1.3.2 Variation selon l’attitude des locuteurs

Nous avons discuté jusqu’ici des explications que nous pouvions donner à la variation sociolangagière. Nous souhaiterions à présent, pour répondre à notre volonté de mettre en rapport la construction identitaire de nos étudiants et leurs pratiques (voir introduction générale), nous intéresser à un cas particulier de variation sociolangagière : la variation selon l’attitude des locuteurs.

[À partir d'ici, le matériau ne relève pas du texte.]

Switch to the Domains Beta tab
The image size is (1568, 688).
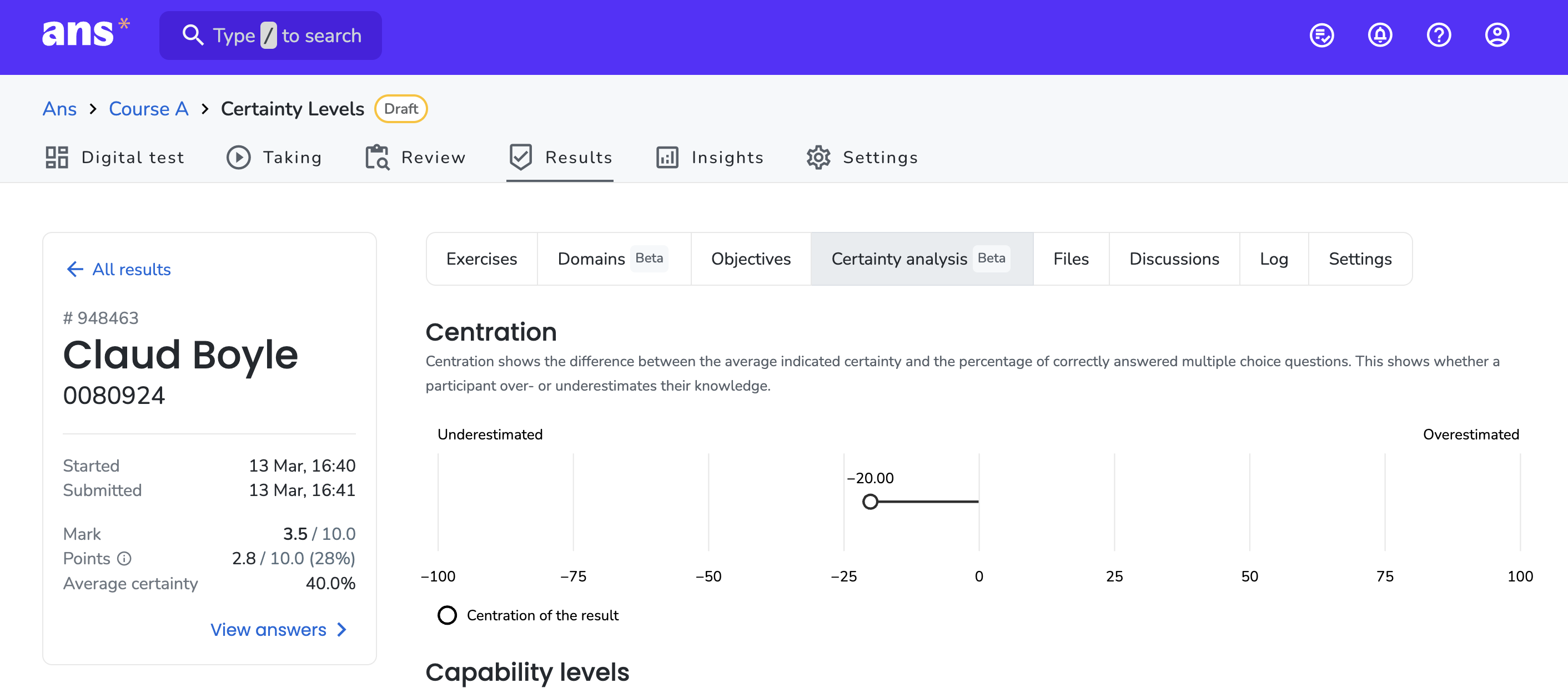[614, 259]
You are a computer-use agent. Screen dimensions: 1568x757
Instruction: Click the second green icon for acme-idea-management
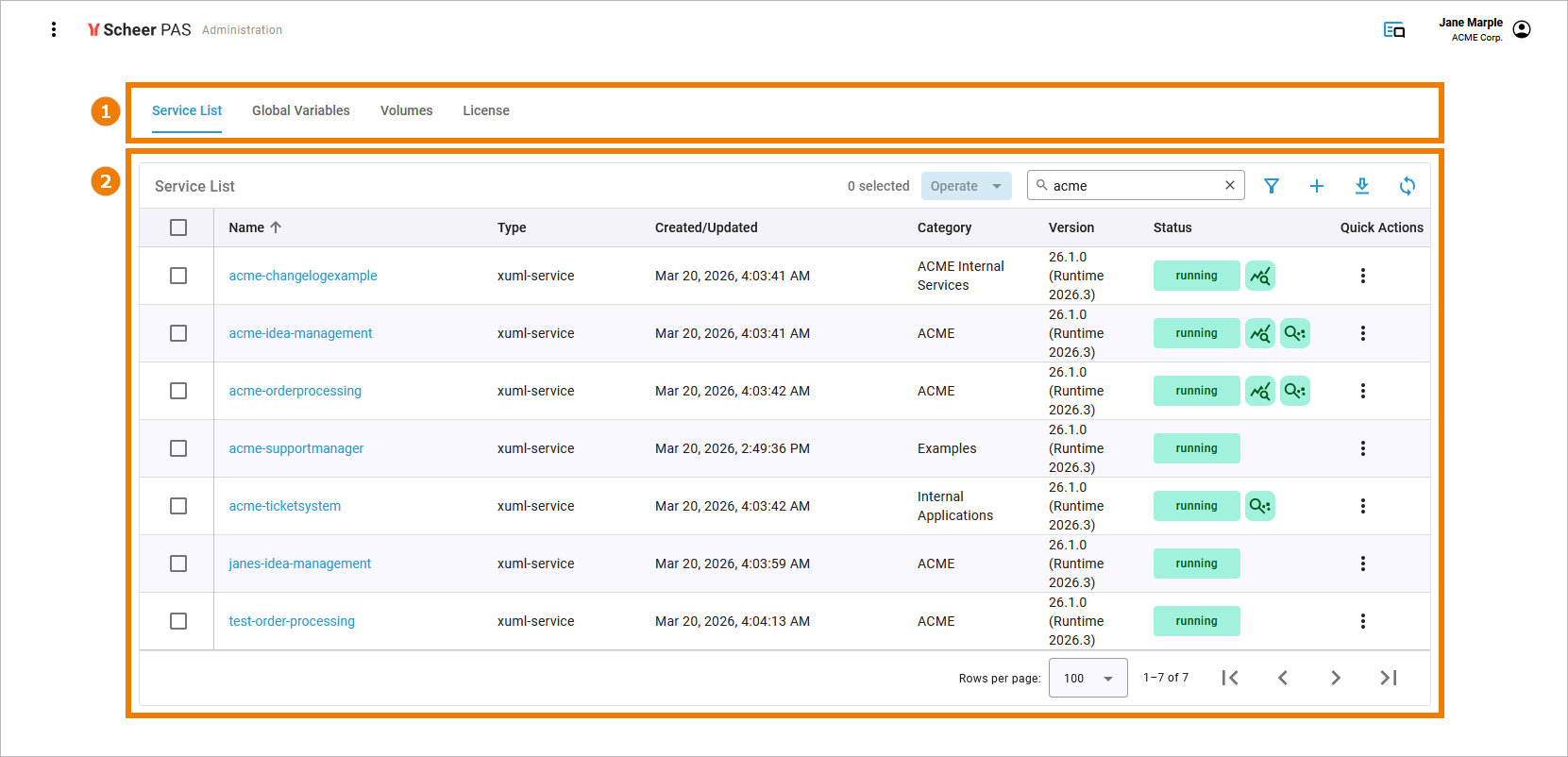click(x=1295, y=333)
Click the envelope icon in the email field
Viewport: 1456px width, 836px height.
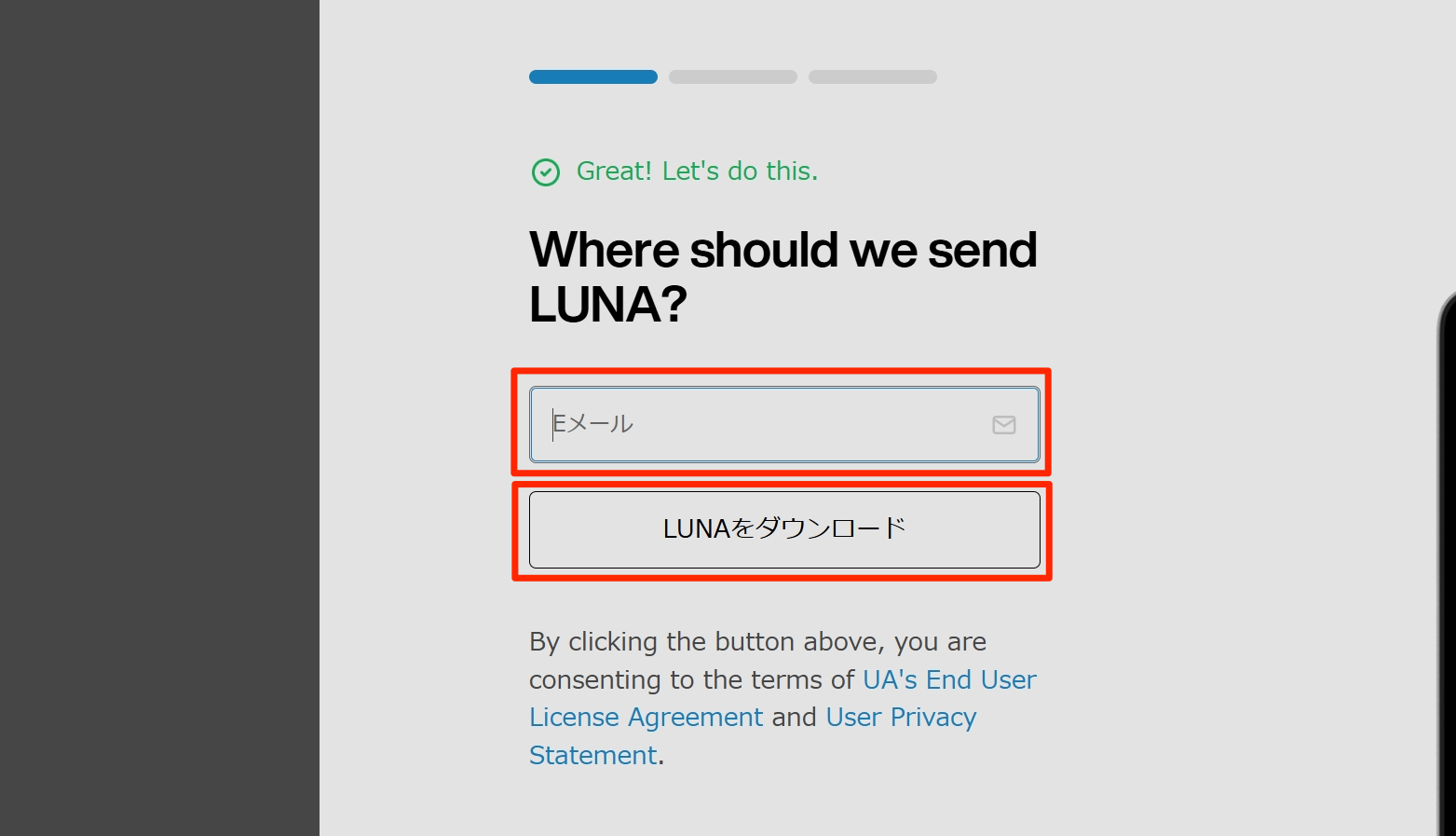pyautogui.click(x=1003, y=425)
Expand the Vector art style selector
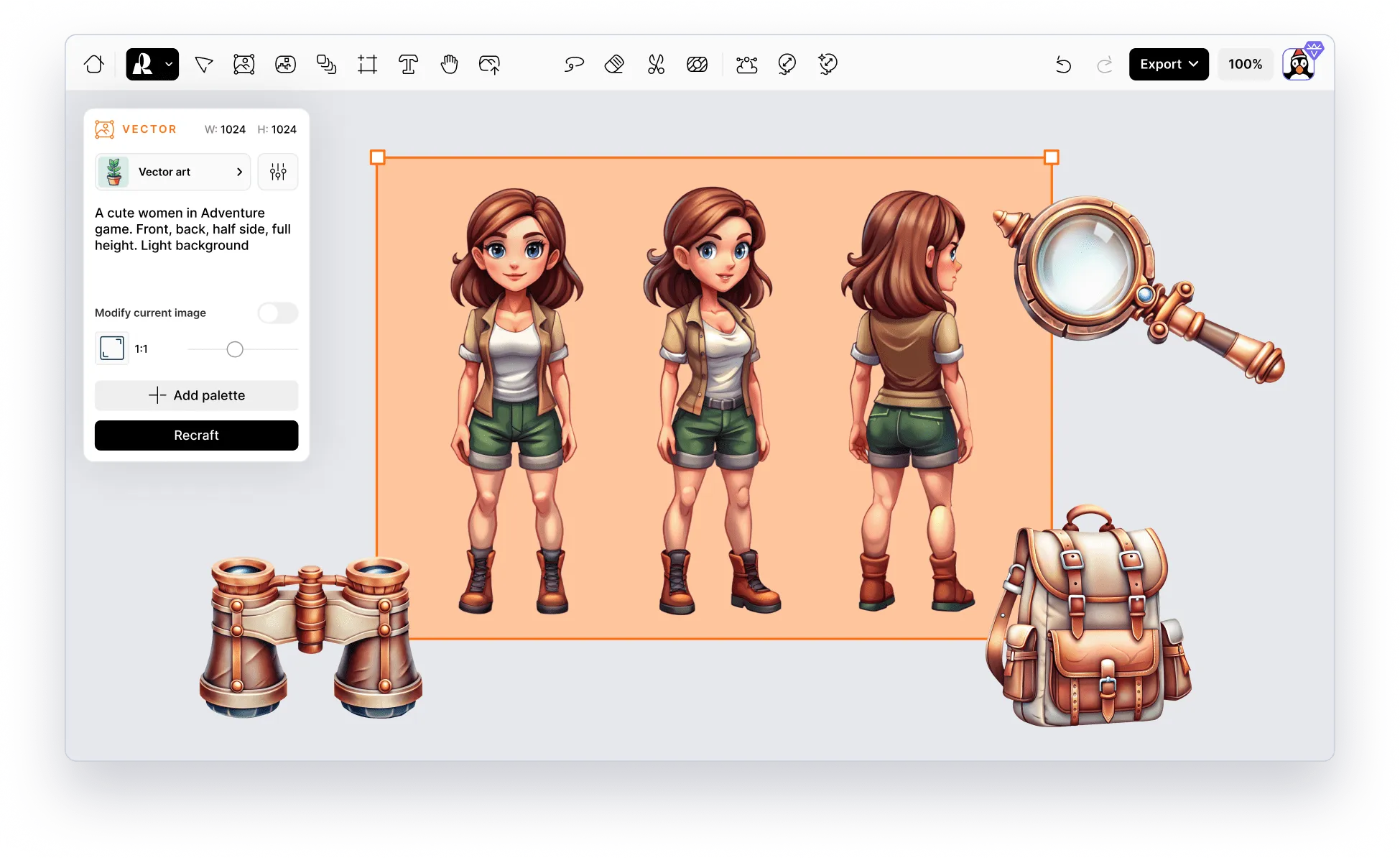 point(172,172)
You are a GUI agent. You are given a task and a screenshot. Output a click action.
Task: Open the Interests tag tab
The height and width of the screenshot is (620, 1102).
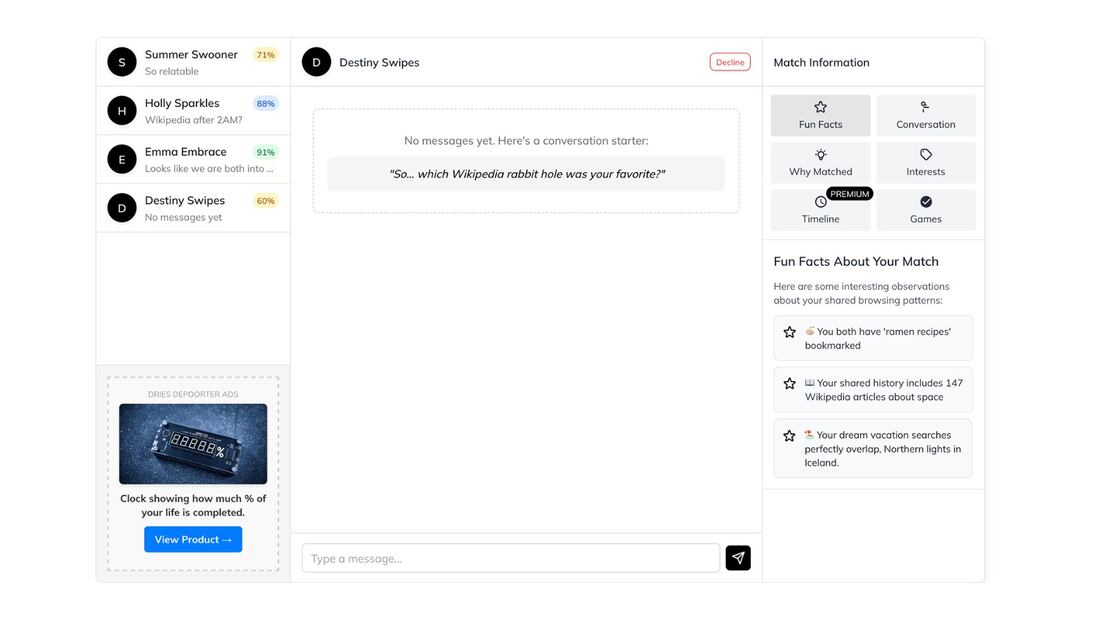(925, 163)
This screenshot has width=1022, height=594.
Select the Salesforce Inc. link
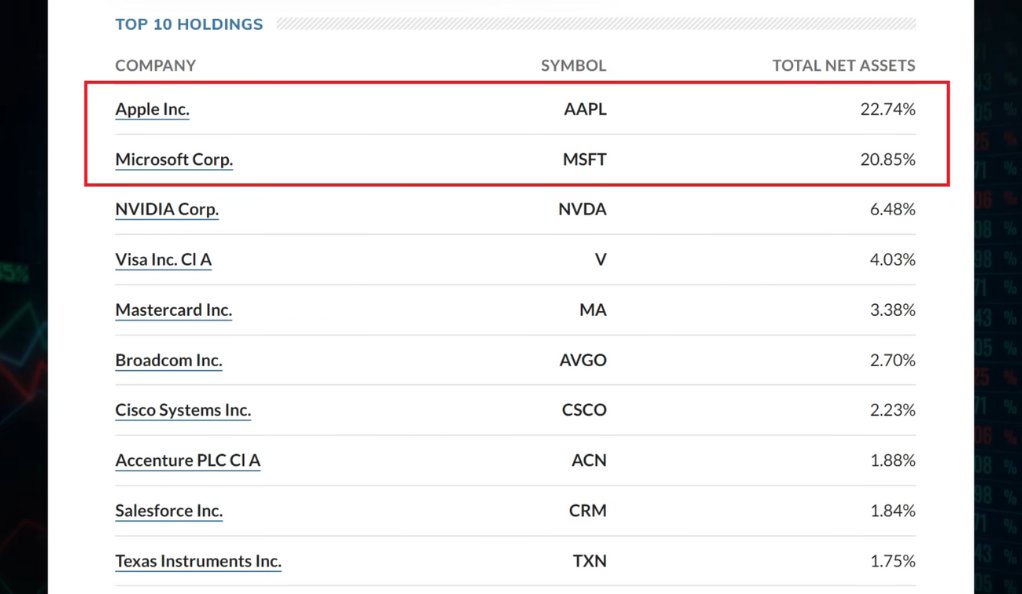point(169,511)
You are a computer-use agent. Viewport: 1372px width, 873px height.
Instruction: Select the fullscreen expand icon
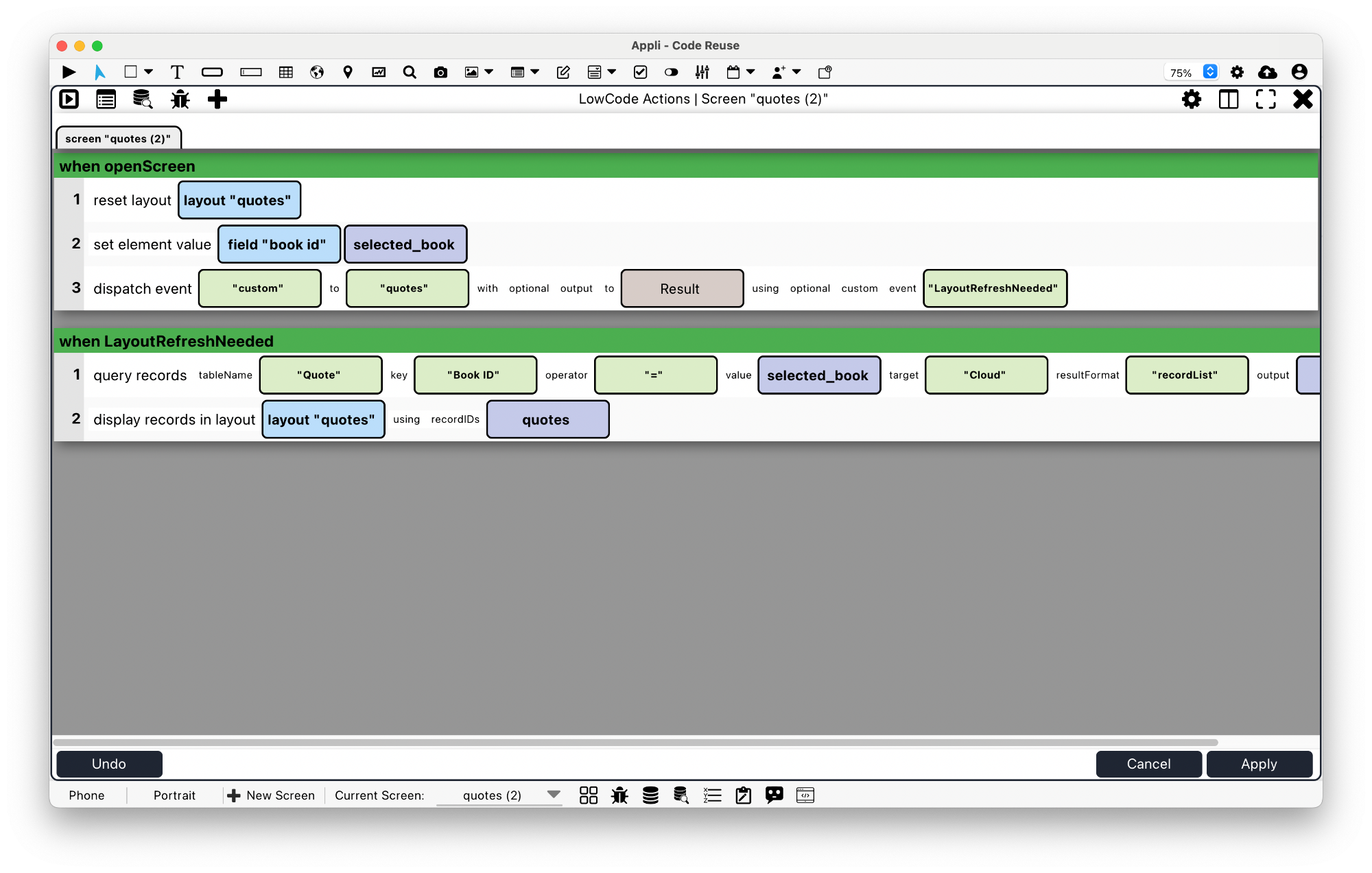[x=1265, y=98]
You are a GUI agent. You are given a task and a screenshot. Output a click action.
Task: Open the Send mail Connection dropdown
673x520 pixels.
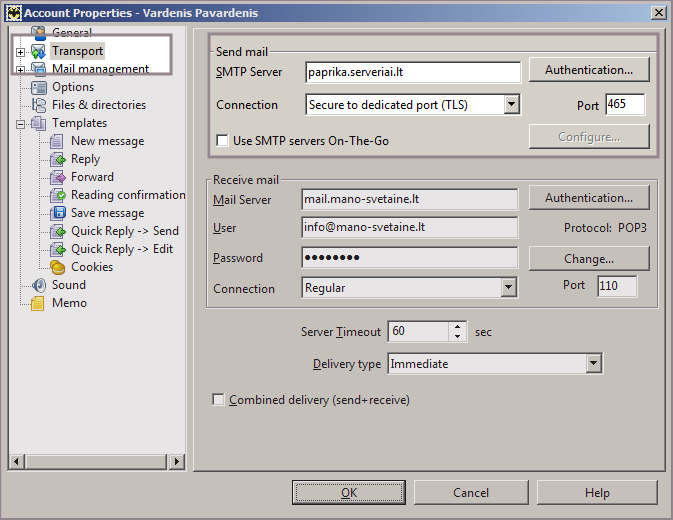tap(511, 104)
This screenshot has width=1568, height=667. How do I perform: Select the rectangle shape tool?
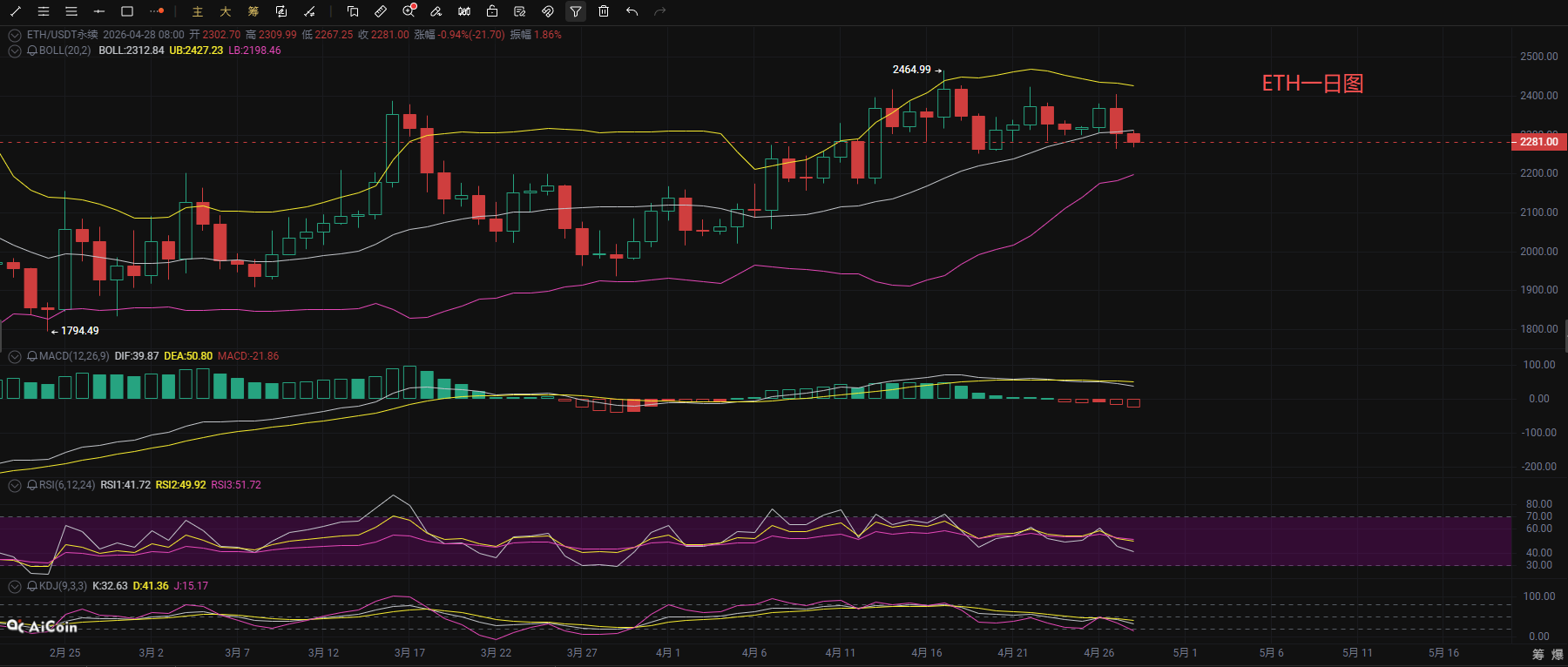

Il convient donc en tout premier lieu de remarquer que le terme d’attitude ici n’est pas pris au sens des jugements épilinguistiques, des opinions que les locuteurs se font d’une langue ou d’une variété de langue. Nous parlerons ici d’attitudes pour désigner la manifestation dans l’écriture de la relation que l’individu entretient avec son groupe d’appartenance et avec ceux qui lui sont extérieurs. En réalité toutefois, il y a bien un lien entre les attitudes que nous proposons d’étudier et les attitudes épilinguistiques : la particularité de notre approche tient au fait que nous nous proposons de dégager les attitudes des locuteurs non pas par une analyse de contenu de leurs propos, mais par une analyse de leurs pratiques linguistiques en situation.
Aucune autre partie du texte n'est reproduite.